Text passage:
** start **
Discovering Scammer Networks with Machine Learning

re:doubt. TVM Data for Everyone
5 min readJun 14, 2023

--

Community Spotlight: This article was guest authored by Senior Data Scientist, Carlos Salort.

The technique of machine learning, and in particular Deep Learning, is steadily gaining relevance as a tool for threat detection.

In this blog post, we will present the latest bot, the main idea for this bot is to use the transfers made between addresses as information to find addresses belonging to scammers, but still not flagged as such. The labelled addresses labelled are used as the base for the propagation, and new addresses can be flagged before they are involved in malicious activity. We will explain this new approach in a general way, without going too deep into the technical details.

The scammer label propagation bot runs based on two techniques: Graph neural networks, a type of deep learning model that use the additional information that can be found in graphs to improve its predictions capabilities; and semi-supervised learning, a type of machine learning used when each training observation does not necessarily have a label.

Graph Neural Networks

In order to use graph neural networks, we need to generate a graph. This bot will generate a graph around a known scammer. That is, once a scammer is labelled with a high level of confidence, the bot will try to find all the other potential addresses which belong to the scammers.

Once the scammer has been labelled, the first step is to obtain all the addresses that had some transaction with the central scammer. For the first version of this bot, a transaction only covers direct ETH transactions and ERC20 tokens transactions. For each of the addresses found, we collect a summary of their complete transaction history. This includes the number of transactions in/out, average value, max value and total value for both eth and ERC20 tokens. Each of the addresses will be a node in our graph, and the summary is what we will use as node features.

After compiling the complete list of nodes, we need to obtain the edges between them. We will use a directional graph, that is, the origin and destination of the edge are relevant. This is important to understand who is generating a transaction and who is receiving it. We collect all the ETH and ERC20 transactions between any two nodes in our graph. All of these will be connected to the central scammer, but there will be extra transactions between the other nodes. Similarly to the nodes, we also collect some information about each of the edges. Instead of getting a summary of the whole address, we get a summary of all the transactions corresponding to the particular edge. For example, if there is an edge going from node A to node D, we will collect the number of transactions, total, average and max value sent from A to D. We will call this data edge features.

We will use the node features and the edge features as the input for our model. For this application, we are using a custom Graph Neural Network. The model consists of two layers of TransformerConvolution and two dense layers. The model is implemented in Python, using PyTorch and PyTorch geometric for the graph layers. The architecture of the model looks as follows:

Now we have prepared the input data and the model to make the predictions. But we still need a critical component: The labels of the addresses. Without them, the model can’t learn to differentiate between victims and attackers.
** end **
Tasks for this exercise:
(1) For each statement below, say whether it agrees with the article on scammer networks, and quote the words of the article that decide it.
(a) In the first version of the bot, a transaction covers only direct ETH transactions and ERC20 token transactions.
(b) The bot builds an undirected graph in which the origin and destination of an edge do not matter.
(c) The model contains three layers of TransformerConvolution.
(2) Reproduce the passage of the article on scammer networks from "After compiling the" to "data edge features.".

Information provided:
** start **
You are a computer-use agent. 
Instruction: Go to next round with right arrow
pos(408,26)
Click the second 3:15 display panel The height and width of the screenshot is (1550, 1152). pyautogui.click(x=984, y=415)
** end **
Final results:
(1)
(a) Yes: "For the first version of this bot, a transaction only covers direct ETH transactions and ERC20 tokens transactions."
(b) No: "We will use a directional graph, that is, the origin and destination of the edge are relevant."
(c) No: "The model consists of two layers of TransformerConvolution and two dense layers."

(2)
After compiling the complete list of nodes, we need to obtain the edges between them. We will use a directional graph, that is, the origin and destination of the edge are relevant. This is important to understand who is generating a transaction and who is receiving it. We collect all the ETH and ERC20 transactions between any two nodes in our graph. All of these will be connected to the central scammer, but there will be extra transactions between the other nodes. Similarly to the nodes, we also collect some information about each of the edges. Instead of getting a summary of the whole address, we get a summary of all the transactions corresponding to the particular edge. For example, if there is an edge going from node A to node D, we will collect the number of transactions, total, average and max value sent from A to D. We will call this data edge features.